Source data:

= = = = = = =

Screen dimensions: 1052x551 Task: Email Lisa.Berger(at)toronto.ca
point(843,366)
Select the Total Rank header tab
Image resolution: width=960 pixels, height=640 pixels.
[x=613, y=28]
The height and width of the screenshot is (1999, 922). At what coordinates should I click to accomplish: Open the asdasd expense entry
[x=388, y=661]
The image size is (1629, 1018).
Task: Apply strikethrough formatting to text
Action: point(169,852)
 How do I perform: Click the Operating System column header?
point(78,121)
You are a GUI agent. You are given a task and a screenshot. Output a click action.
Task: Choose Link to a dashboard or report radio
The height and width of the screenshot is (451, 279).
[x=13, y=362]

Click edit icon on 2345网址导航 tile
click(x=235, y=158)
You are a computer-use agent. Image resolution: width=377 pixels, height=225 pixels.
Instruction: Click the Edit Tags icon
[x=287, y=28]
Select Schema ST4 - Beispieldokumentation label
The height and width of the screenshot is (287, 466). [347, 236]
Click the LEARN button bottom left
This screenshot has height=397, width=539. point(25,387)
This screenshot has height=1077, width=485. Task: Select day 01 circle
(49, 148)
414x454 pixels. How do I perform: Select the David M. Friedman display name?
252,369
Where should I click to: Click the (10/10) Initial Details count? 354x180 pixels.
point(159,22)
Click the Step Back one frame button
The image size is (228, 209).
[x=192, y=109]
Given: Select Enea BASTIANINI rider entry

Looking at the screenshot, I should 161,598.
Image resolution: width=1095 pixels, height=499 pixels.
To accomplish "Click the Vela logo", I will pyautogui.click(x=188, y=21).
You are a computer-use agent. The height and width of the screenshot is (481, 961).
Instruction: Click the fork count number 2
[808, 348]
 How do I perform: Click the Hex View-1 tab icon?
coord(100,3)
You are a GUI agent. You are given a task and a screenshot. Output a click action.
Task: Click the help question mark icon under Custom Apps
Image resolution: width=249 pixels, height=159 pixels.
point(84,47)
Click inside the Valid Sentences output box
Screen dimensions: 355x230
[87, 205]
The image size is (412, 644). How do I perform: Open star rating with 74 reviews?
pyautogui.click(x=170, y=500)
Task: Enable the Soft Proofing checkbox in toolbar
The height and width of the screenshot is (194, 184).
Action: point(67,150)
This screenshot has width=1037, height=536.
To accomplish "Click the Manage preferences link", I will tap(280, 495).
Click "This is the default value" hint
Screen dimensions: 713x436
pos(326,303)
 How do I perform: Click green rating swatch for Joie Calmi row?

= = = = = = =

EXERCISE DESCRIPTION: Each entry should be duplicated exactly as it was given.

WRITTEN SOLUTION:
Screen dimensions: 1052x551 Task: Email Lisa.Berger(at)toronto.ca
point(843,366)
Select the Total Rank header tab
Image resolution: width=960 pixels, height=640 pixels.
[x=613, y=28]
The height and width of the screenshot is (1999, 922). At what coordinates should I click to accomplish: Open the asdasd expense entry
[x=388, y=661]
The image size is (1629, 1018).
Task: Apply strikethrough formatting to text
Action: point(169,852)
 How do I perform: Click the Operating System column header?
point(78,121)
You are a GUI agent. You are given a task and a screenshot. Output a click action.
Task: Choose Link to a dashboard or report radio
The height and width of the screenshot is (451, 279).
[x=13, y=362]

Click edit icon on 2345网址导航 tile
click(x=235, y=158)
You are a computer-use agent. Image resolution: width=377 pixels, height=225 pixels.
Instruction: Click the Edit Tags icon
[x=287, y=28]
Select Schema ST4 - Beispieldokumentation label
The height and width of the screenshot is (287, 466). [347, 236]
Click the LEARN button bottom left
This screenshot has height=397, width=539. point(25,387)
This screenshot has height=1077, width=485. Task: Select day 01 circle
(49, 148)
414x454 pixels. How do I perform: Select the David M. Friedman display name?
252,369
Where should I click to: Click the (10/10) Initial Details count? 354x180 pixels.
point(159,22)
Click the Step Back one frame button
The image size is (228, 209).
[x=192, y=109]
Given: Select Enea BASTIANINI rider entry

Looking at the screenshot, I should 161,598.
Image resolution: width=1095 pixels, height=499 pixels.
To accomplish "Click the Vela logo", I will pyautogui.click(x=188, y=21).
You are a computer-use agent. The height and width of the screenshot is (481, 961).
Instruction: Click the fork count number 2
[808, 348]
 How do I perform: Click the Hex View-1 tab icon?
coord(100,3)
You are a GUI agent. You are given a task and a screenshot. Output a click action.
Task: Click the help question mark icon under Custom Apps
Image resolution: width=249 pixels, height=159 pixels.
point(84,47)
Click inside the Valid Sentences output box
Screen dimensions: 355x230
[87, 205]
The image size is (412, 644). How do I perform: Open star rating with 74 reviews?
pyautogui.click(x=170, y=500)
Task: Enable the Soft Proofing checkbox in toolbar
The height and width of the screenshot is (194, 184).
Action: point(67,150)
This screenshot has width=1037, height=536.
To accomplish "Click the Manage preferences link", I will tap(280, 495).
Click "This is the default value" hint
Screen dimensions: 713x436
pos(326,303)
 How do I perform: Click green rating swatch for Joie Calmi row?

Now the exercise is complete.